** JOB **
Do these statements agree with the post about female sportscasters? Answer yes or no for each, quoting the words of the post that decide it: (a) Dick Vitale had a poor coaching record. (b) Laurie Dhue sang soprano in The Loreleis. (c) Sideline reporters are seldom asked to give injury reports.

** DOCUMENT **
++++

1/28/04
While watching our beloved Heels deliver a hard-fought spankin' to the Wolfpack tonight, I was again intrigued by the presence of Doris Burke on the sidelines. As far as I know, she has become ESPN's Girl Friday on game days, working many of the ACC and Big East matchups I've seen.

Like Bonnie Bernstein at CBS and a host of other well-attired female sportscasters, she might never be allowed to do either play-by-play or color commentary for a national game. They'll let women do some roving reporting (referring to them as "analysts"), but I have yet to hear one actually call a game.
This was a sore point upstate last weekend as Alex Yong's wife Wendi is fully capable of doing the play-by-play for any college football game, including historical facts and the occasional deft turn of phrase. Truth is, besides the sparse remarks of Billy Jean King during tennis or the interstitial Up Close and Personal segments by Hannah Storm during the 1992 Olympics, we have yet to experience the true gender-busting equivalent of Howard Cosell, Harry Carey, John Madden or Frank Gifford.
It is true that most sportscasters get their jobs by having played the sport themselves on television, something very few women can claim. However, Cosell could barely throw a forward pass, and Dick Vitale had a terrible coaching record. Many sportscasters come from nowhere more special than the RTVMP department at Carolina (Stuart Scott) or that joke of a student paper over at Dook (Seth Davis).
It could be chalked up to simple xenophobia - we haven't tried a woman play-by-play announcer, and we don't feel like it - but there might be physical limitations as well. Put simply, the male voice has greater range from low to high without sounding psychotic. Certainly women are capable of 4-octave voices (I'd love to hear Kate Bush call a soccer game), but the top three octaves are usually various level of shrieking. I don't mean to sound pejorative, it's just a laryngeal thing.
If you listen to Woody Durham or Mick Mixon call a Carolina game on the radio, they provide non-stop talking with a clear dymanic range: low basso when we dribble midcourt, then a high exclamation when Raymond feeds Rashad for an alley-oop. The most memorable sports moments come from sportscasters who get so excited that they go up a few octaves (Vitale's "babeeeeeee" and Marv Albert's "Yessssssssss!") I don't wonder if a female Woody Durham, doing the same, would induce ear fatigue. I could be utterly wrong, but I think it might be tough to hear for an entire game.
If you truly listen to women in the media, most of them have husky voices that belie the occasional cigarette and Jim Beam & Coke. Listen to Lynne Russell on Headline News, Paula Zahn on CNN, or our very own Laurie Dhue on Fox - Laurie was one of the infamous low altos in the Carolina singing group The Loreleis. I think you have to be an alto to be a woman anchor; anything higher, and you have nowhere else to go.

Laurie reporting for Fox
The one thing that does strike me as subconsciously sexist about female sports reporters is their physical position relative to the men in the booth - the boys are up on high, the women are down in the trough. It's no wonder that Joe Namath thought he could sneak a quick one on Suzi Kolber; after all, she was just working the fields. It's also no wonder that the sideline reporter is always called upon to deliver injury reports on the players (something Doris Burke does all the time) - can anything be more motherly than a female voice telling us that one of our boys has been hurt but will soon feel better?

++++

** EXCERPTED DATA **

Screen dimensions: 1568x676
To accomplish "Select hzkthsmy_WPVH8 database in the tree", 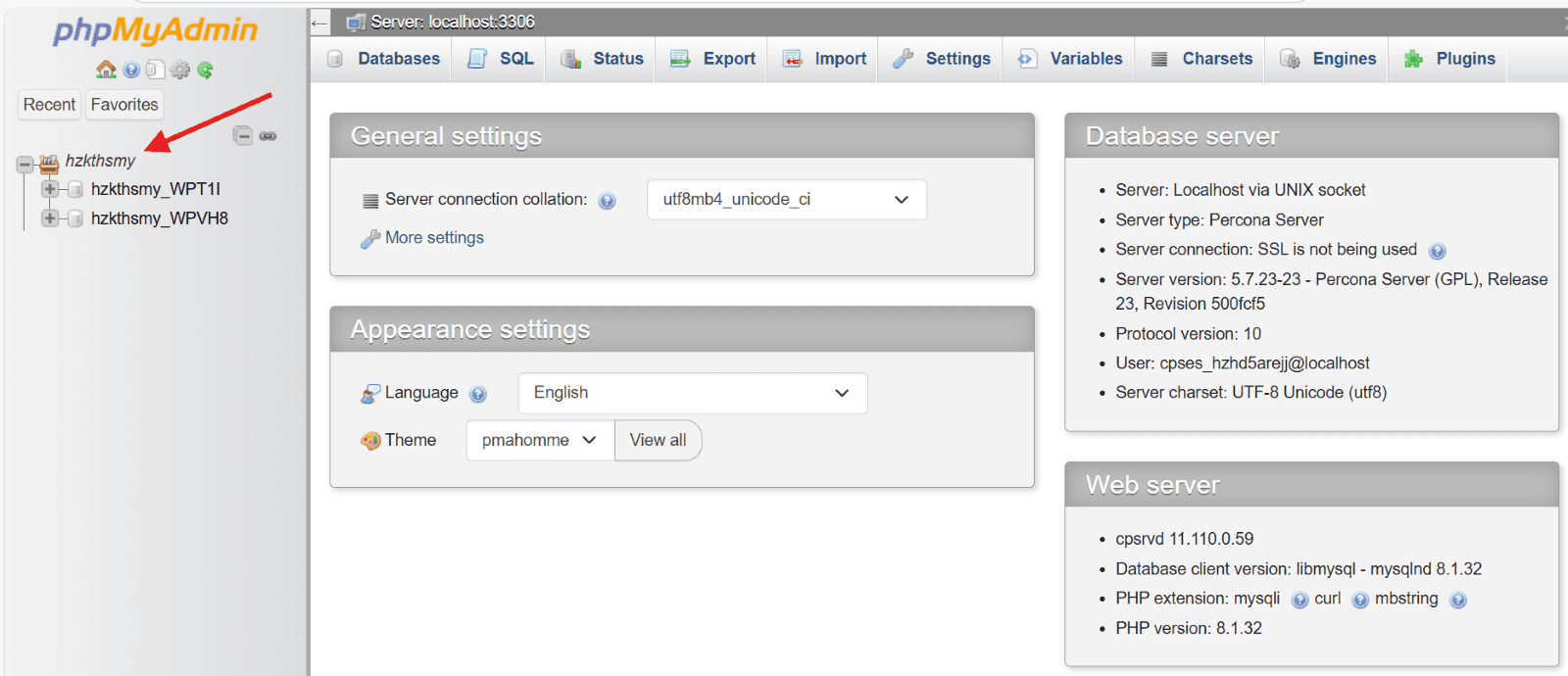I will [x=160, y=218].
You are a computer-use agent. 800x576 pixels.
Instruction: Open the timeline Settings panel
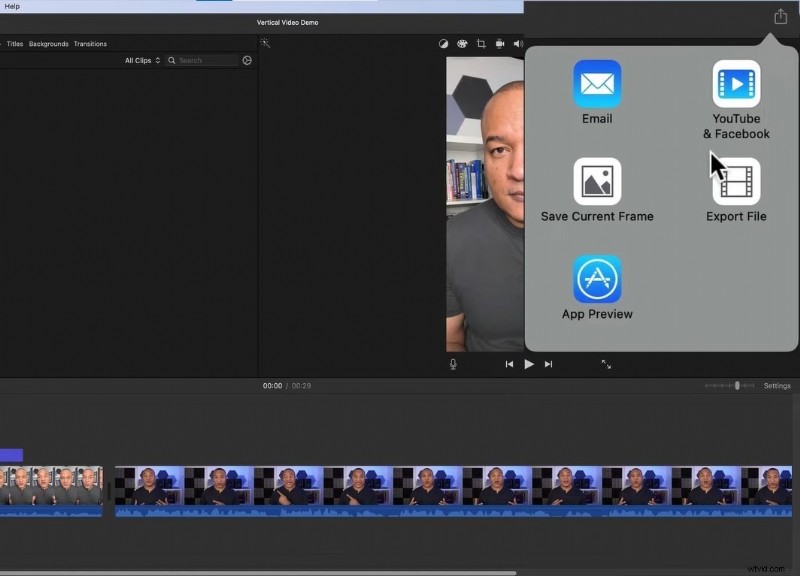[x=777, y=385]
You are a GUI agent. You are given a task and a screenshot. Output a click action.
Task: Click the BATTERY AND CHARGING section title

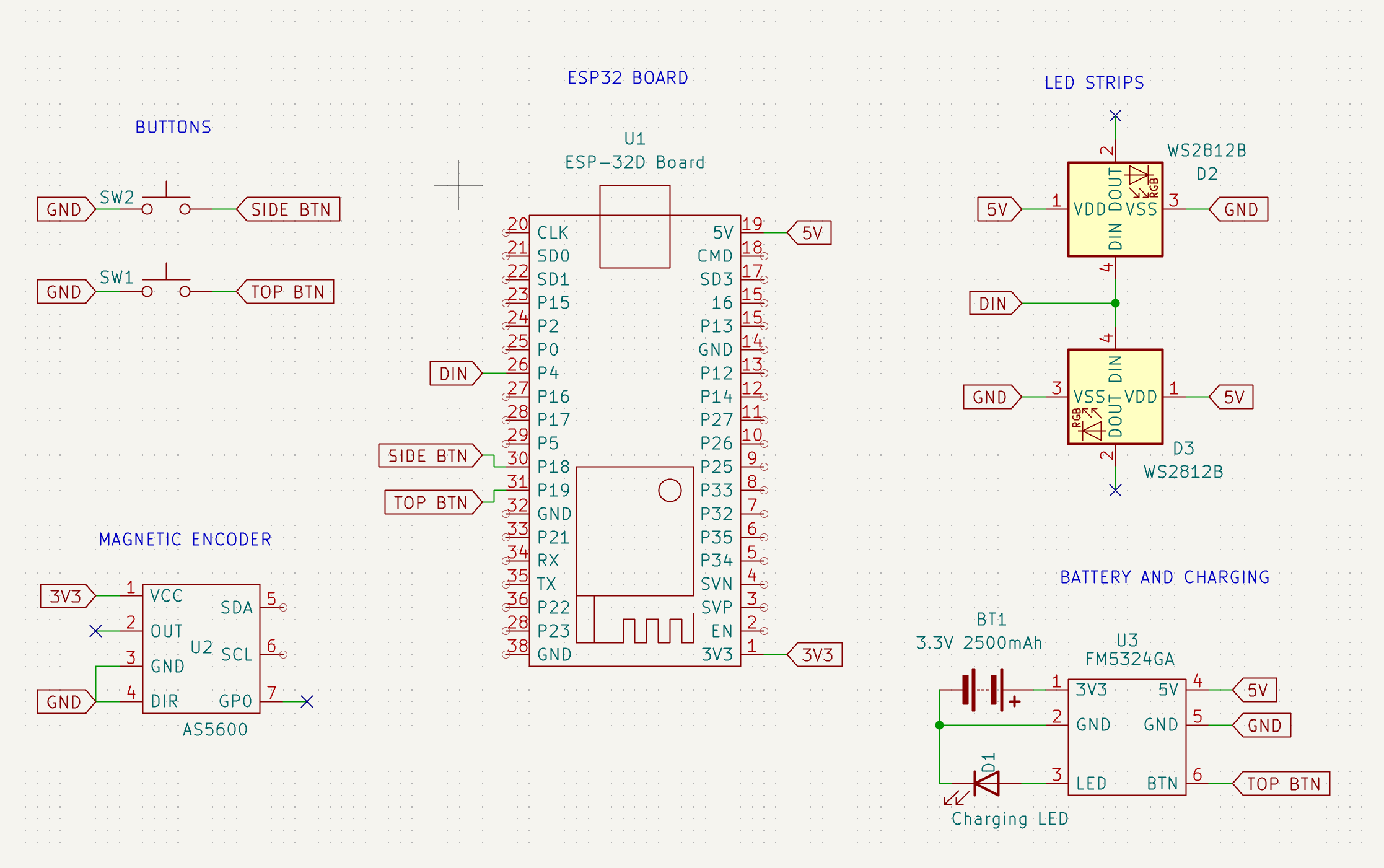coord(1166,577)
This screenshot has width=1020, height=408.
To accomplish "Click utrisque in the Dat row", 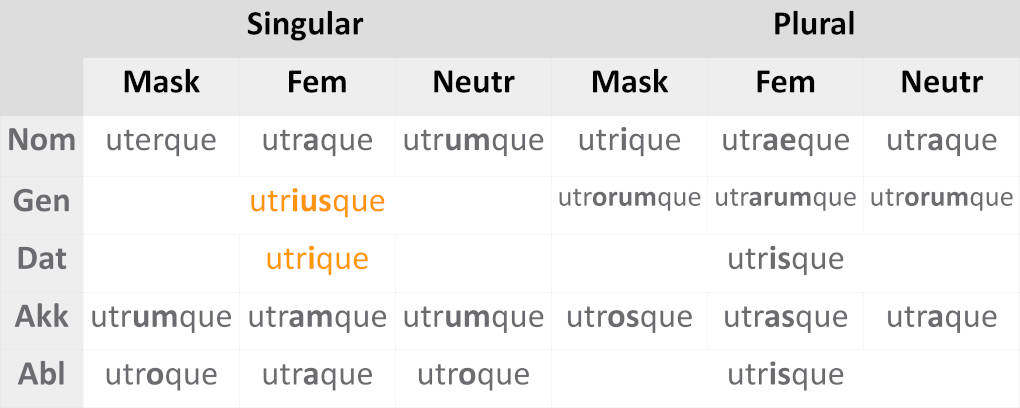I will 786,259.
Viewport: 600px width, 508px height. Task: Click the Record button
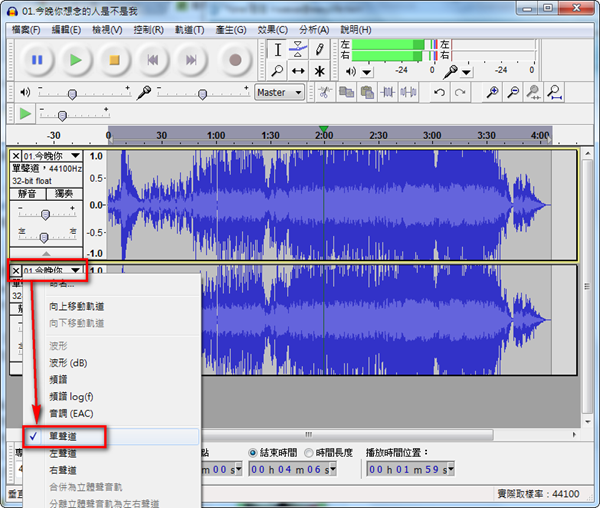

++++

** THE OUTPUT **
(a) Yes: "Dick Vitale had a terrible coaching record."
(b) No: "Laurie was one of the infamous low altos in the Carolina singing group The Loreleis."
(c) No: "the sideline reporter is always called upon to deliver injury reports on the players"